Elasticsearch-net: Nest performance issue

Created on 23 May 2016  路  8Comments  路  Source: elastic/elasticsearch-net

NEST/Elasticsearch.Net version: 2.3.1

Elasticsearch version: 2.3.1

Description of the problem including expected versus actual behavior:

0
down vote
favorite
I'm upgrading elasticsearch from 1.6 to 2.3.1 (includes Nest upgrade from 1.6.1 to 2.3.1).

I'm facing a severe performance degradation in aggregation requests. In order to verify it, i have created a console application to compare between the versions.

The performance of Nest 2.3.1 (elastic 2.3.1) is slower by about 100% than 1.6.1 (elastic 1.6). (30 sec to 59 sec)

Then, I have tested the same query directly on elastic 1.6 and 2.3.1 (with Sense) - the performance was similar.

Therefore, as i see it - there is a severe performance issue in Nest (i have tested the most of 2.X Nest versions)

Steps to reproduce:

  1. Create a console application
  2. Create aggregation with many fields, you can see code example:

Provide DebugInformation (if relevant):
Interesting insight:
When I change query from the lambda syntax to string syntax the performance is much better (1 seconds instead of 12 seconds).
(instead of Terms('hi', x=> x.Field(f => f.ProductName))
I do Terms('hi', x=> x.Field("ProductName")))

Most helpful comment

Hey,

Sorry for the late response.
I have found the root cause for the performance degradation.
In Nest 1.6 the method of creation newtonsoft serializer is a static method, in since NEST 2.0 this method is not static.

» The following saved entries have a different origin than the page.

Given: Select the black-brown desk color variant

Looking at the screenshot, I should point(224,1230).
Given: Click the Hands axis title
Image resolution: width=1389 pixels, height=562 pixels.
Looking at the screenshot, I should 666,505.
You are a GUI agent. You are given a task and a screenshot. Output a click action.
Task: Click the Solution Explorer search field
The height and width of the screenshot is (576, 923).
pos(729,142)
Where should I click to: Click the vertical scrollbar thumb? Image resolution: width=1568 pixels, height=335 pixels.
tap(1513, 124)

In our codebase, we create the elastic client connection in every request (we have an abstraction on elastic).
The garbage collector cleans newtonsoft cache and serialization time increase significantly.

We fixed it, thanks!

All 8 comments

Hi @tomsender thanks for opening this.

I've ran tests comparing the following versions

  • 2.3.1 (includes recent cache fix)
  • 2.3.0
  • 1.8.0 (uses Json.Net 8)
  • 1.6.1 (uses Json.Net 7)

and I'm not able to reproduce such a drastic difference -- the numbers are all similar.

Not discrediting your findings at all, but maybe we're not on the same page in terms of how we're testing.

A few things to consider:

  • The timings for the first request sent by NEST should be thrown away and not considered in the comparison. It always takes significantly longer than other requests because the type caches have to be built for the first time.
  • Elasticsearch will cache aggregations, so this might also need to be taken into consideration.

Here's a gist with the tests I am running. Would you mind taking a look and running these as well? It's easily portable between 2.x and 1.x, you just need to change DefaultIndex() to SetDefaultIndex() in 1.x.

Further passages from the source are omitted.